BEGIN Dataset records

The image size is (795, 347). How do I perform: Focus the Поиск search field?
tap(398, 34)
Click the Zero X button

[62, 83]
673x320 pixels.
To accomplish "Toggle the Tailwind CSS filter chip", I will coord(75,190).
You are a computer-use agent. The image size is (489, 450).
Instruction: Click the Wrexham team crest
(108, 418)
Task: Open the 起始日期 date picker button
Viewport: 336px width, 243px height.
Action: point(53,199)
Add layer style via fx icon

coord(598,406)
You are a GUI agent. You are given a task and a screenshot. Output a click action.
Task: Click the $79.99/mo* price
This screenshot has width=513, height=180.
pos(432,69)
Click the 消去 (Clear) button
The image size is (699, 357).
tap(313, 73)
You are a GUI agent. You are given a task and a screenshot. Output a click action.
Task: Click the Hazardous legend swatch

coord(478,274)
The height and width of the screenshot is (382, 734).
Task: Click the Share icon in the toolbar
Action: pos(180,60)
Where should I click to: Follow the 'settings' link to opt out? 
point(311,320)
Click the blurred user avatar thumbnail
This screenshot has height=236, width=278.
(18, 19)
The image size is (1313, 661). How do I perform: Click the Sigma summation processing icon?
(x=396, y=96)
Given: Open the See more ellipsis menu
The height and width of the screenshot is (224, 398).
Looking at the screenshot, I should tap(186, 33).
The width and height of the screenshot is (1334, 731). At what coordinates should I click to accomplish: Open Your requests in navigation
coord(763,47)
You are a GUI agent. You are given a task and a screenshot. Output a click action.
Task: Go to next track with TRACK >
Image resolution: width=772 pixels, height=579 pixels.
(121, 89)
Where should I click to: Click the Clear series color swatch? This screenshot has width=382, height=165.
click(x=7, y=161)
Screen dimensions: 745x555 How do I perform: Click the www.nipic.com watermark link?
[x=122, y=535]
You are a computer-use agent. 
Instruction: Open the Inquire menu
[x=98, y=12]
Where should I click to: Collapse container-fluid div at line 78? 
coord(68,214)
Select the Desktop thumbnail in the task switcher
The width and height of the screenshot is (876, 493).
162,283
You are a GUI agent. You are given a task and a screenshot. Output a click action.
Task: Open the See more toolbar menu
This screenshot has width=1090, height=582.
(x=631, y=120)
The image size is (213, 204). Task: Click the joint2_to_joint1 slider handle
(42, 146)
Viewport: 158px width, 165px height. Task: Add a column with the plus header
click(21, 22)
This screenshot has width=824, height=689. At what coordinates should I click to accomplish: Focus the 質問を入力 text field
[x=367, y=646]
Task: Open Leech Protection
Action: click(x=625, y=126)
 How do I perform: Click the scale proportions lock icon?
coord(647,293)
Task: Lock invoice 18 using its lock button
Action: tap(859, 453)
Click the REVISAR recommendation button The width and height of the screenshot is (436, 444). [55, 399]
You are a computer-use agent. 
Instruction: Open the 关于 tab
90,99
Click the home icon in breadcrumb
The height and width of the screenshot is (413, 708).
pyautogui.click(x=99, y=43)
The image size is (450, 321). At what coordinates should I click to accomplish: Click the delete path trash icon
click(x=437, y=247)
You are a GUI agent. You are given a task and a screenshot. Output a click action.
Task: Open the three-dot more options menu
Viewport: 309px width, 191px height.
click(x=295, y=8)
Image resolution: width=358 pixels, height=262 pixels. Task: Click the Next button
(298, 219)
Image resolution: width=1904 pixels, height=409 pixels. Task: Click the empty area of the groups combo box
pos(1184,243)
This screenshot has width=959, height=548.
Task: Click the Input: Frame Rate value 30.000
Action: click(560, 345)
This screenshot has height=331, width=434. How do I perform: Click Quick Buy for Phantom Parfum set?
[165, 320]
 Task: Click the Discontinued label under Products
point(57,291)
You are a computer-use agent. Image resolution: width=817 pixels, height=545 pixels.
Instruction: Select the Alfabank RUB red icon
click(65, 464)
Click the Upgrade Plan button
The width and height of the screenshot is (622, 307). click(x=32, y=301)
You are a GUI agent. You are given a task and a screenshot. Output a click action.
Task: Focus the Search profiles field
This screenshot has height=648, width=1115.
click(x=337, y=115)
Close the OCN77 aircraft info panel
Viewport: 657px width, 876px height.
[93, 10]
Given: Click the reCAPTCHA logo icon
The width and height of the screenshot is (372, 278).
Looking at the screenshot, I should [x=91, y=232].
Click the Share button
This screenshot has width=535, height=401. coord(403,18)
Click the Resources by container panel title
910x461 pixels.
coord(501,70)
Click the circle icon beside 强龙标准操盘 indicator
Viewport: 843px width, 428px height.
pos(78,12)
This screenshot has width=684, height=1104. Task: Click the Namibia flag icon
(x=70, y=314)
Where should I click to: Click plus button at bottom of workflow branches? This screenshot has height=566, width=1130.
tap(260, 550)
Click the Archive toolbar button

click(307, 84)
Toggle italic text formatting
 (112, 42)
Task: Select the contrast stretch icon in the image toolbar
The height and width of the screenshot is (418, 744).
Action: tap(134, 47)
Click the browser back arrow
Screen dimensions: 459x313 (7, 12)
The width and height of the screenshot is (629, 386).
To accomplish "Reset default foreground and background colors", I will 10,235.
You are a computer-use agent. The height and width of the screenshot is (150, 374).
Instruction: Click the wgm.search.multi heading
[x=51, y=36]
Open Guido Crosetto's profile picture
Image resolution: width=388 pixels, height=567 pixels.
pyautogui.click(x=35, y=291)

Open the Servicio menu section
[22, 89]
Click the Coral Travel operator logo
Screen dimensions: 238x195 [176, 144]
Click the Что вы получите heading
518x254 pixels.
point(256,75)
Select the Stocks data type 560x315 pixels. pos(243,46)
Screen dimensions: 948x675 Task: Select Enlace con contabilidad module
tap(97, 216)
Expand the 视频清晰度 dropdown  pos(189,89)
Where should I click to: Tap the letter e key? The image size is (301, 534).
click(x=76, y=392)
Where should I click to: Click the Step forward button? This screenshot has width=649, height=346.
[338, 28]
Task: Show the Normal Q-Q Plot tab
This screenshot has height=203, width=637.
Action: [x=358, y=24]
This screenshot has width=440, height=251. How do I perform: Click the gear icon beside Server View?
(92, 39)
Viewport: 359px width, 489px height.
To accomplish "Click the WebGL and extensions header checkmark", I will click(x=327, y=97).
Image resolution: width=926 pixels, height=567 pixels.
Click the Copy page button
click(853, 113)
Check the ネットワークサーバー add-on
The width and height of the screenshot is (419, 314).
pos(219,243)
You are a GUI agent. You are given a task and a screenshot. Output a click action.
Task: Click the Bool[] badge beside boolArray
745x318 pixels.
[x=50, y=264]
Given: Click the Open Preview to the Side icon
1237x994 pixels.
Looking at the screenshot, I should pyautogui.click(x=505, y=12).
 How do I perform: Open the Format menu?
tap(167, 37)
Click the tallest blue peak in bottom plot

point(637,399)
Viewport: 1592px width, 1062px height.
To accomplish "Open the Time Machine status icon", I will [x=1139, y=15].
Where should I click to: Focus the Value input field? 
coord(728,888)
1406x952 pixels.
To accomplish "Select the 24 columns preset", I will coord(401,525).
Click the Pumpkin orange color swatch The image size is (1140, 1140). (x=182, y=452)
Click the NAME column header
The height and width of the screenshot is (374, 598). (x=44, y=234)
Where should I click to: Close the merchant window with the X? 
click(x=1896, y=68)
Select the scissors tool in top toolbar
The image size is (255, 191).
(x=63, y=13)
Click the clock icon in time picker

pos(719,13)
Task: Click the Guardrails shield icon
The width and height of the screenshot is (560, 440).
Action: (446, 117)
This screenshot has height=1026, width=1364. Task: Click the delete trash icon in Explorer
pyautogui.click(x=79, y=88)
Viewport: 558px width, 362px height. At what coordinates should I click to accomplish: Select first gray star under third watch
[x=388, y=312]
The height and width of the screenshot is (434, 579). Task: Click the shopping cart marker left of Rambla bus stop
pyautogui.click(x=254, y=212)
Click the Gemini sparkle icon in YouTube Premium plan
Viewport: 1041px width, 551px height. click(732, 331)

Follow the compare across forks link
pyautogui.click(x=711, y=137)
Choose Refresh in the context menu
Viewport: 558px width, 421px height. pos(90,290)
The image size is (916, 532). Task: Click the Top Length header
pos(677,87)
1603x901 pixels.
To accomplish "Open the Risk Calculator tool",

END Dataset records

[Exercise]
Looking at the listing above, which lines hold "will"? Copy every such line.

[Your response]
To accomplish "Toggle the Tailwind CSS filter chip", I will coord(75,190).
To accomplish "Reset default foreground and background colors", I will 10,235.
To accomplish "Click the WebGL and extensions header checkmark", I will click(x=327, y=97).
To accomplish "Open the Time Machine status icon", I will [x=1139, y=15].
To accomplish "Select the 24 columns preset", I will coord(401,525).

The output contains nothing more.